[Excerpted text]:
···

Ancient Thunder
- Book Cover, 2006 edition
- Author: Leo Yerxa
- Illustrator: Leo Yerxa
- Language: English
- Genre: Children's literature
- Publisher: Groundwood Books
- Publication date: 3 August 2006
- Publication place: Canada

= Ancient Thunder =

2006 children's fantasy picture book by Leo Yerxa

Ancient Thunder is a children's fantasy picture book by the Canadian artist and writer Leo Yerxa, simultaneously published in Canada and the United States in 2006. It won the 2006 Governor General's Award for Children's Illustration and the 2008 Saskatchewan Willow Award for picture books. Ancient Thunder was both illustrated and written by Leo Yerxa.

== Summary ==
This book describes the relationship of horses and First Nation's cultures with a single poem and illustrations using water-colour artwork. Only few lines of text per page contrast with painted images associated with native culture.

···

(Word and item position data)

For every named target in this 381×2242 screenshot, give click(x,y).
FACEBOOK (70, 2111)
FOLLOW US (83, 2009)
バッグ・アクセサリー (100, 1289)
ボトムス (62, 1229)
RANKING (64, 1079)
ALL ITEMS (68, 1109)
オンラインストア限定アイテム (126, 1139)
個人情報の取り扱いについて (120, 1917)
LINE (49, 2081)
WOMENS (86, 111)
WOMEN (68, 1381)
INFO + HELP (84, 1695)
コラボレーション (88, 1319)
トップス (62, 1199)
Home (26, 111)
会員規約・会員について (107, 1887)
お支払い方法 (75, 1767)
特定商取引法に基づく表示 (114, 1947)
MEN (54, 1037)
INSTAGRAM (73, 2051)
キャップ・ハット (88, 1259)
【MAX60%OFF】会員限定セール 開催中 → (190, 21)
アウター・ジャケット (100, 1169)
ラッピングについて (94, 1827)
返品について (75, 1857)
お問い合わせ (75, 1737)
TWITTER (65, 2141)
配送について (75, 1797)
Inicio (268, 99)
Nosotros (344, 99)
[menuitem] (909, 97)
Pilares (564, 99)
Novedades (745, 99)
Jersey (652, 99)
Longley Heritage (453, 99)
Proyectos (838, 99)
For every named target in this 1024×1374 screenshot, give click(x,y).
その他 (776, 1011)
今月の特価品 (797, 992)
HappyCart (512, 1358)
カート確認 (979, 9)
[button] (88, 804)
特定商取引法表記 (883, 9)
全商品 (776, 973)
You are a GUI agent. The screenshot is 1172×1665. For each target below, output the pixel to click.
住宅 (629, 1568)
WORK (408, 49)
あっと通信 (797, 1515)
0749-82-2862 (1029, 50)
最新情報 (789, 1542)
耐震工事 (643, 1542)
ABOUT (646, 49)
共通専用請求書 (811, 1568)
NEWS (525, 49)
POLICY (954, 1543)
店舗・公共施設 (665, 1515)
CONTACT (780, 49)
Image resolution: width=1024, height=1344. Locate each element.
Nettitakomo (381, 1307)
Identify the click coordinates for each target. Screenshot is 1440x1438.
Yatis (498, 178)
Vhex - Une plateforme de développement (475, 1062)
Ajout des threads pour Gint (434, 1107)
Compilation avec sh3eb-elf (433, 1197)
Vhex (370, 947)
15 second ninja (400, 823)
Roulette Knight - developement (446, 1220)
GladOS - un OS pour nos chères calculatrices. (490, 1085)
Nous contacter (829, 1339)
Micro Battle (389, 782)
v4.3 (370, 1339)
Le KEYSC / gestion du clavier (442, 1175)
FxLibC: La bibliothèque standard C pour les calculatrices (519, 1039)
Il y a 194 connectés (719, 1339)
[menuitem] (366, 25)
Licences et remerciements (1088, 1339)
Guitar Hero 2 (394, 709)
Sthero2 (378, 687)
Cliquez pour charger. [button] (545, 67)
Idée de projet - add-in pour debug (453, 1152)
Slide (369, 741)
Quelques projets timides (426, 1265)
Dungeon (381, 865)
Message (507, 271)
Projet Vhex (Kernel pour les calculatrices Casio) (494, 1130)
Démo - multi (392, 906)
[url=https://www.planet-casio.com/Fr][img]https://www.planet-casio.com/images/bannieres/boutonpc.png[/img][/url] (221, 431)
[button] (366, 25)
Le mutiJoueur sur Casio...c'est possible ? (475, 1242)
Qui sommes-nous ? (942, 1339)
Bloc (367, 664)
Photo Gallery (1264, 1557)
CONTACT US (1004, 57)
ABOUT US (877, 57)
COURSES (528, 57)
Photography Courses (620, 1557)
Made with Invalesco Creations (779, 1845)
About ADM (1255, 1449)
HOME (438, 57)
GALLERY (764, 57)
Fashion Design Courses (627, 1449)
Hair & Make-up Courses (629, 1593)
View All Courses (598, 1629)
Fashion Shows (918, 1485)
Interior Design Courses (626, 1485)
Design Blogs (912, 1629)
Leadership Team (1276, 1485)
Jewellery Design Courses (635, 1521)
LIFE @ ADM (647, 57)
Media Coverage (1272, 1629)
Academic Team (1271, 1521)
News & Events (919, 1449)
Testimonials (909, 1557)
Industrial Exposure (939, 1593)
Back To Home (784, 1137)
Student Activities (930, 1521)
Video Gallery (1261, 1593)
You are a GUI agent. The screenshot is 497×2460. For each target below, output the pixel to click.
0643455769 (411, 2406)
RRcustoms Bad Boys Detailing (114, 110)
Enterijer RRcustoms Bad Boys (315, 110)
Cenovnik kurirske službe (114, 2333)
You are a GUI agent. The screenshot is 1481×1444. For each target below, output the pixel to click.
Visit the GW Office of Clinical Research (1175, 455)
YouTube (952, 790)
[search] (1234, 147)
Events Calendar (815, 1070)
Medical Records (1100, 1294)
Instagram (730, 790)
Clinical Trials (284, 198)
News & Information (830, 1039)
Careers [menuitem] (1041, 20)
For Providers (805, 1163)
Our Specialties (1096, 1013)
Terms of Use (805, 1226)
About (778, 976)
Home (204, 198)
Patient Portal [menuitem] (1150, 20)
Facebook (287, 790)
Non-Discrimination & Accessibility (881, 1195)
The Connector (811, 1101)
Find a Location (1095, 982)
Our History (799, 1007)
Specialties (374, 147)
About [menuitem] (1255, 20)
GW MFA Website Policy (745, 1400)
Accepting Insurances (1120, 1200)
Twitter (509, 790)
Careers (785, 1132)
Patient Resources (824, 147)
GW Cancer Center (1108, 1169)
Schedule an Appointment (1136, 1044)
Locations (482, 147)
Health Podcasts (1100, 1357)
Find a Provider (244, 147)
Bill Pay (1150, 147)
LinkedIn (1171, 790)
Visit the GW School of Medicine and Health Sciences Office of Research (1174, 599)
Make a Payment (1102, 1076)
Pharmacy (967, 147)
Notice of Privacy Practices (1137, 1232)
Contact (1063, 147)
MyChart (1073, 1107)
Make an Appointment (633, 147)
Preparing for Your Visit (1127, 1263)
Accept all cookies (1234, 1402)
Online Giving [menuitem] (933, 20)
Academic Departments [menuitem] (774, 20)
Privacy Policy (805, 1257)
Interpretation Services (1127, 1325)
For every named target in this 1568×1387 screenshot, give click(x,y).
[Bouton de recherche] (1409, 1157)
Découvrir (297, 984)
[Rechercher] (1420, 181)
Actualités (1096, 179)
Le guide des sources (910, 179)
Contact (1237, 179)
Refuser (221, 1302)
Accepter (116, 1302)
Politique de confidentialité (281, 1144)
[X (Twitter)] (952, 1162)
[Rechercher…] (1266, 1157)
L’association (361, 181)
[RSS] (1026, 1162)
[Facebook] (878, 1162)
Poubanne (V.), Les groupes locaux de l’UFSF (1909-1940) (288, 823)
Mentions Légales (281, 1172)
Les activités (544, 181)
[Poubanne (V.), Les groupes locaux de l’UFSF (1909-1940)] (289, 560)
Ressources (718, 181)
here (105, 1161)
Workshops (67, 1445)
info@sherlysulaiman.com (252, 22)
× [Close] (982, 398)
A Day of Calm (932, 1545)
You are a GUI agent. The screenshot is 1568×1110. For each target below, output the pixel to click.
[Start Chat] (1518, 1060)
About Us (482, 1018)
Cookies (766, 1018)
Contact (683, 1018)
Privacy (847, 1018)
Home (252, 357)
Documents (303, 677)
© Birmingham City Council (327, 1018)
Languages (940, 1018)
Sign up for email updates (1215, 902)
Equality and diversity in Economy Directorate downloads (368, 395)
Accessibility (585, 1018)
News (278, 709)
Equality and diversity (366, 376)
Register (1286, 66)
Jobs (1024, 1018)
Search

···

[Objectives]:
a) Answer these questions about the Ancient Thunder page, one answer per line, marked the same way:
(i) Which company published the book?
(ii) On what date was it published?
(iii) Which award did it win in 2008?
b) In the list at the top of the Ancient Thunder page, which field labels come before a colon? Give all of them.

[Exercise answers]:
a)
(i) Groundwood Books
(ii) 3 August 2006
(iii) The Saskatchewan Willow Award for picture books

b)
Author
Illustrator
Language
Genre
Publisher
Publication date
Publication place